On February 15, 2023, the Louisiana 4th Circuit Court of Appeal affirmed the trial court’s award of $2.75M each to the two surviving children of a deceased mesothelioma plaintiff and also affirmed the trial court’s award of judicial interest relating back to the date the original petition was filed.
In December 2021, after a multi-day trial in Civil District Court in Orleans Parish before Judge Rachael Johnson, the jury awarded sisters Jill and Shelley Stauder each $2.75M in wrongful death damages for the death of their father, David Stauder, Jr. (“Mr. Stauder”). This amount is nearly six times higher than the prior approximate $500,000 average wrongful death awards. The jury found that Mr. Stauder was exposed to asbestos while working as a pipefitter for several employers at various industrial sites between the 1960s and the 1980s, which caused him to develop, and later die from, mesothelioma. At the time of trial, premises owner Union Carbide Corporation (“UCC”) was the only remaining defendant. The jury found seven defendants liable, including UCC, and assigned UCC 20% fault on the wrongful death claim. Further, the trial court awarded plaintiffs judicial interest against UCC from the date the original petition was filed in March 2016 even though UCC was not added to the lawsuit until the 6th amended petition filed in July 2018. UCC appealed.
UCC argued on appeal that the jury erred in awarding the Stauders each $2.75M in wrongful death damages, far exceeding any jurisprudential award to adult children in the 4th Circuit, because only generalized testimony was offered in support of the Stauders’ claim. UCC asserted that such testimony is insufficient to support the jury’s large award. At trial, Jill Stauder testified via video regarding her relationship with her father, while Mr. Stauder’s girlfriend testified as to Shelley Stauder’s relationship with her father due to Shelley being unavailable to appear at trial because of a mental disability.

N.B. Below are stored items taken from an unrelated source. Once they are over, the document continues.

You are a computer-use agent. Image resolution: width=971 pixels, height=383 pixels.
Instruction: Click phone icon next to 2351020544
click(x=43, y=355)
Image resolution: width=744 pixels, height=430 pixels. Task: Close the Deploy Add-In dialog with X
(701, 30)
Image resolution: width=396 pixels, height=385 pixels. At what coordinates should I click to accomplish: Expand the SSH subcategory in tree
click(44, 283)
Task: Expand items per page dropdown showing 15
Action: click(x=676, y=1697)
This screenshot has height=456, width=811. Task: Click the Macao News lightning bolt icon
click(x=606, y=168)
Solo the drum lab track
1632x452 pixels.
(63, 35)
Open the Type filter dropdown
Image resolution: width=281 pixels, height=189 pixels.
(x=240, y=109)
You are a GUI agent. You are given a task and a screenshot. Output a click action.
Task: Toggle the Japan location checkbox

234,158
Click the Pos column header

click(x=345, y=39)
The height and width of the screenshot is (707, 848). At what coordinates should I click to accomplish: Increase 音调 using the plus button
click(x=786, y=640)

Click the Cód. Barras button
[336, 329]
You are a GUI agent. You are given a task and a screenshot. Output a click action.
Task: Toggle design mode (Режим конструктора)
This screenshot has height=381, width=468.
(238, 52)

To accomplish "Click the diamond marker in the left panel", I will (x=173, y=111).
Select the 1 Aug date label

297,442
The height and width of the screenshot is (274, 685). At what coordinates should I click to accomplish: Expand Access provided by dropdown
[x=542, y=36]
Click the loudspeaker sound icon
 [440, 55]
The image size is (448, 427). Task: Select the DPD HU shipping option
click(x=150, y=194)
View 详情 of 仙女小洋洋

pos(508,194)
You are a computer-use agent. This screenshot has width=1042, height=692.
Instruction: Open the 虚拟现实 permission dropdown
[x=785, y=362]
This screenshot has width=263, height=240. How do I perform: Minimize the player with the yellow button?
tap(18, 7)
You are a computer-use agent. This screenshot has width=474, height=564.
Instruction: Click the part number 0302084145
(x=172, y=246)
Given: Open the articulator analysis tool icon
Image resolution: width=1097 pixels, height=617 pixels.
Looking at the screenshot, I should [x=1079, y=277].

The Appellate Court found that although generalized testimony was offered about the mutual love the Stauders and their father shared, specific testimony was also offered regarding the unique relationship each daughter had with their father and the impact of his death on each. Accordingly, the Court found that the jury’s reliance on this testimony was not an abuse of its vast discretion and affirmed the $2.75M award to each daughter. The Court distinguished the Stauder testimony from the testimony, or lack thereof, in the Lege case relied on by UCC. In Lege, although the decedent’s four children were present at trial, only two testified and the testimony provided was general in nature.
Regarding judicial interest, UCC maintained that it should only be ordered to pay judicial interest from the date UCC was added to the lawsuit (July 2018), and not the date the original petition was filed two years earlier (March 2016). UCC argued that because the Stauders’ claim against UCC does not arise out of a “single tortious occurrence” with the original defendants named in the original petition, UCC should not have to pay judicial interest dating back to the filing of the original petition. The Court found that UCC failed to provide any supporting jurisprudence for its interpretation of “single tortious occurrence.” Further, the Court found that the Louisiana Supreme Court had previously held that prejudgment interest relates back to the date the plaintiff filed suit against the first solidary defendant. Accordingly, the Court affirmed the trial court’s award of judicial interest from the date the original petition was filed.
 The jury additionally awarded $4.85M in survival damages, with UCC’s share being $693K. This award was not appealed.
 Lege v. Union Carbide Corporation, 20-252 (La.App. 4 Cir. 04/01/2021), 2021 WL 1227137, as clarified on reh’g, 20-252 (La.App. 4 Cir. 05/12/2021), 2021 WL 1917784.